Filtrez les entrées ci-dessous en ne gardant que les lignes où figure le mot "screenshot".

Entrées
----

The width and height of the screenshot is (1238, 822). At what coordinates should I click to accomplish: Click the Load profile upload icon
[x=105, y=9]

----

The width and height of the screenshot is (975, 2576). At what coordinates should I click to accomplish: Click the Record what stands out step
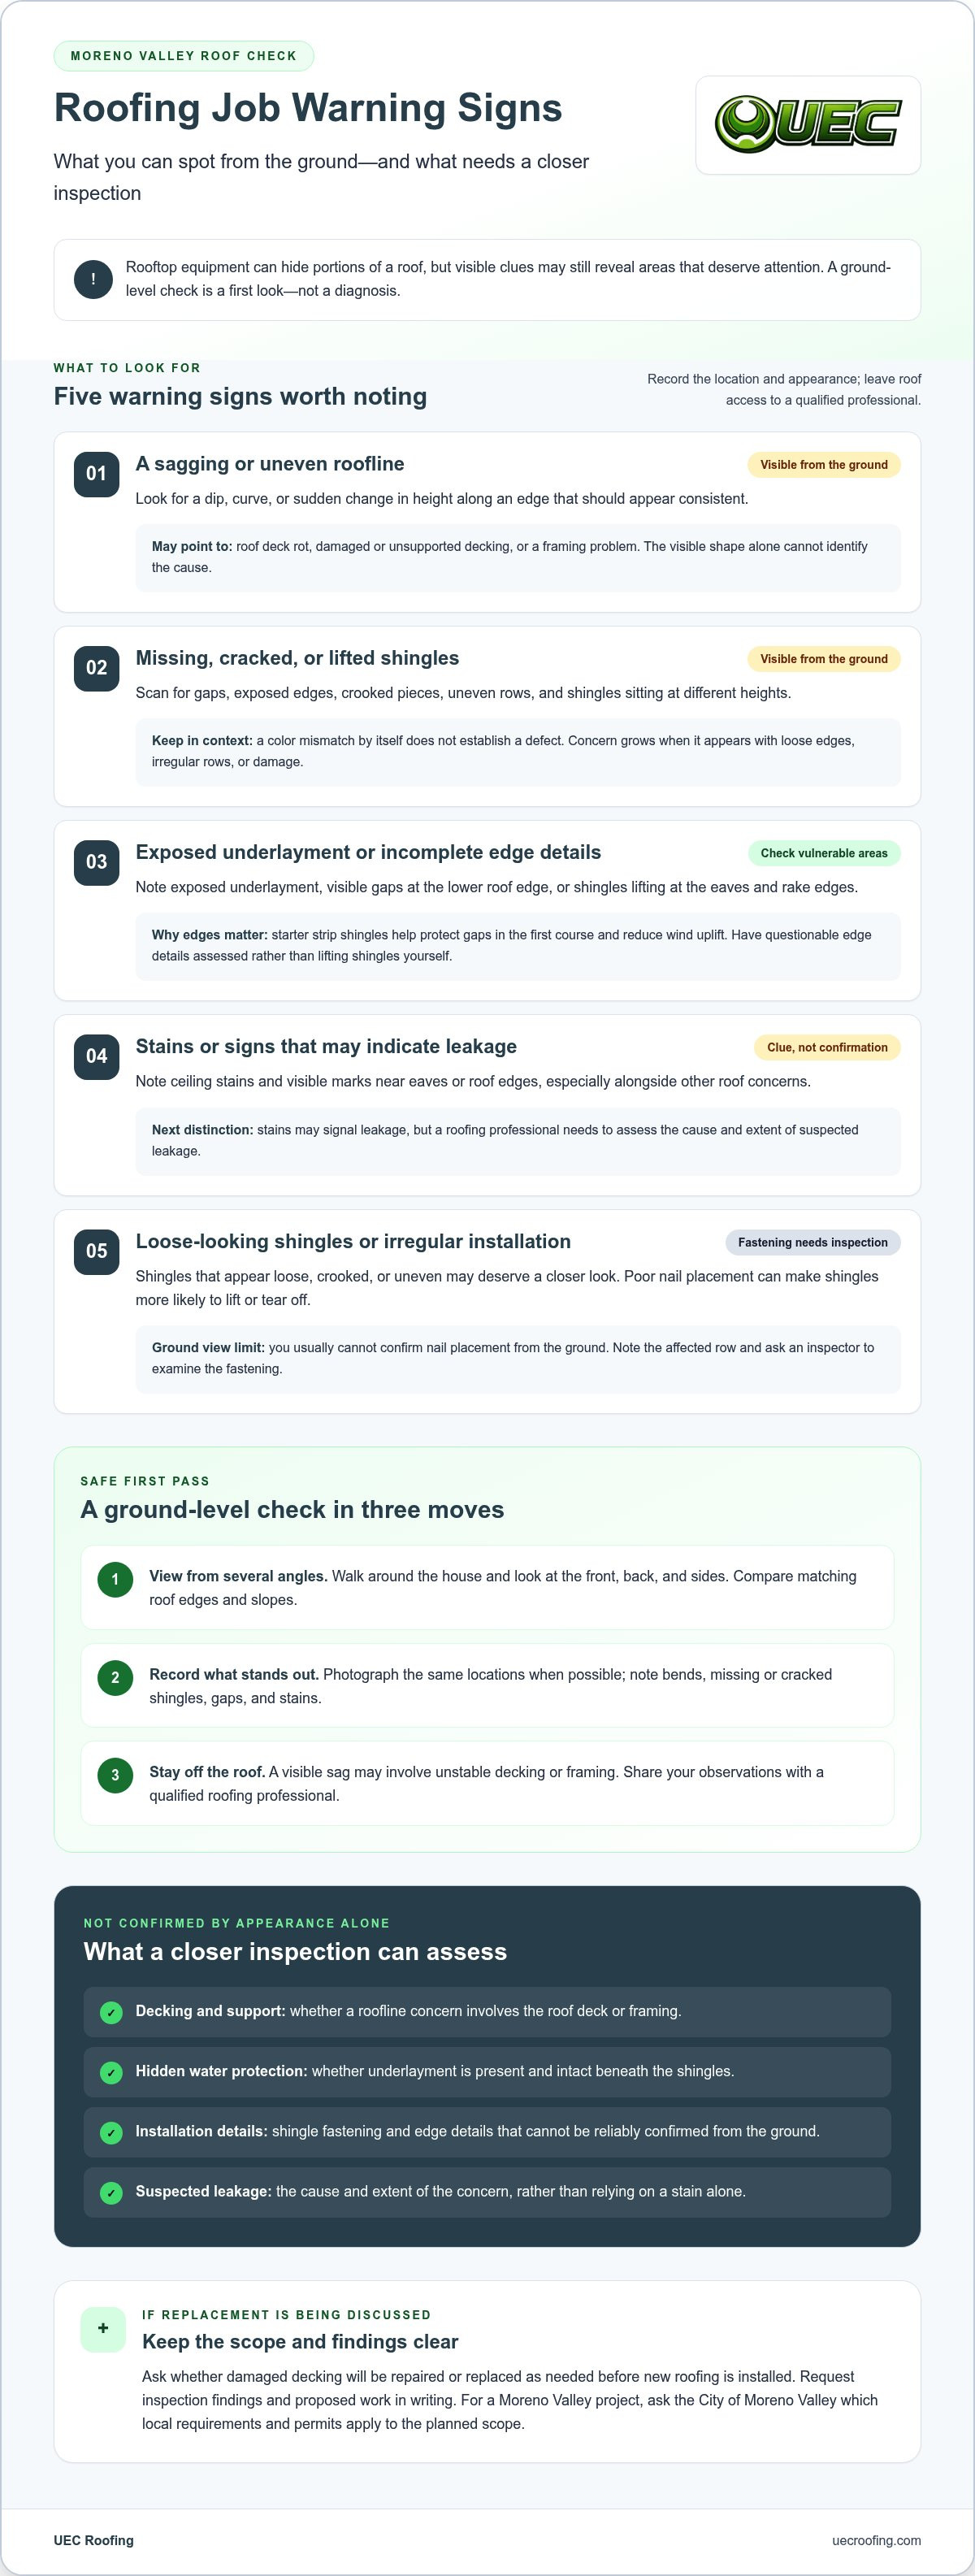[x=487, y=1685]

----

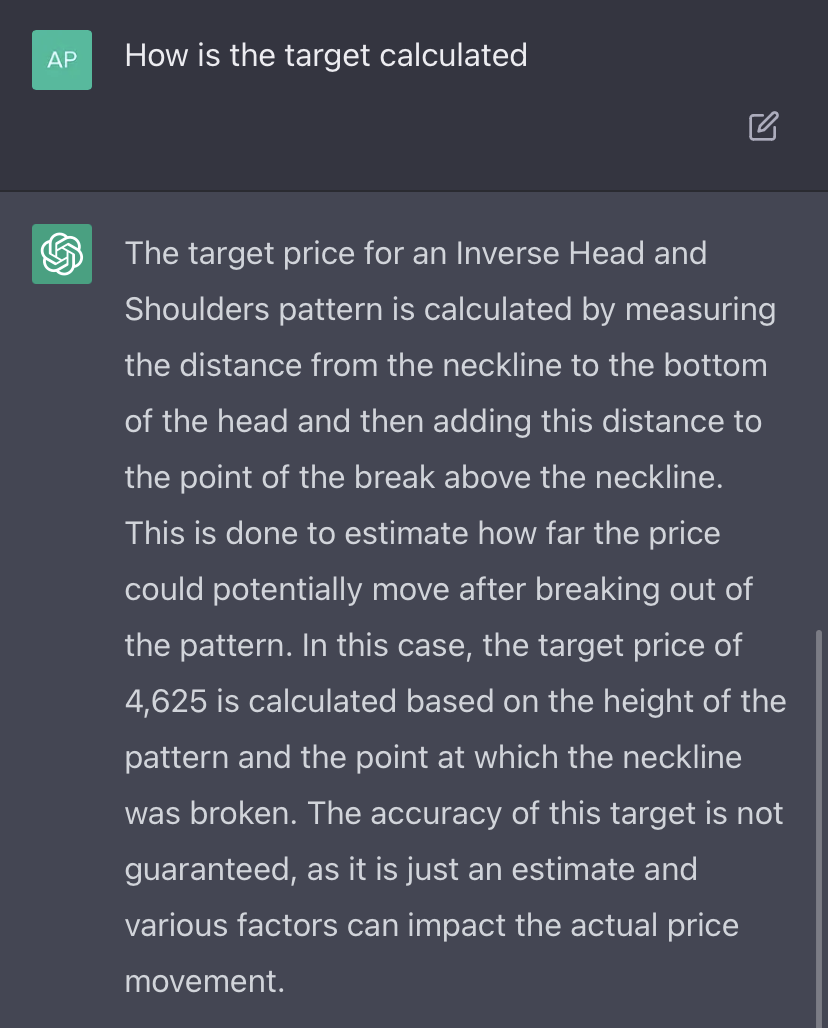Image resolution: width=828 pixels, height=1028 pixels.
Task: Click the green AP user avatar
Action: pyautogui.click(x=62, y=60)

----

Réponse ci-dessous
The width and height of the screenshot is (1238, 822). At what coordinates should I click to accomplish: Click the Load profile upload icon
The width and height of the screenshot is (975, 2576). At what coordinates should I click to accomplish: Click the Record what stands out step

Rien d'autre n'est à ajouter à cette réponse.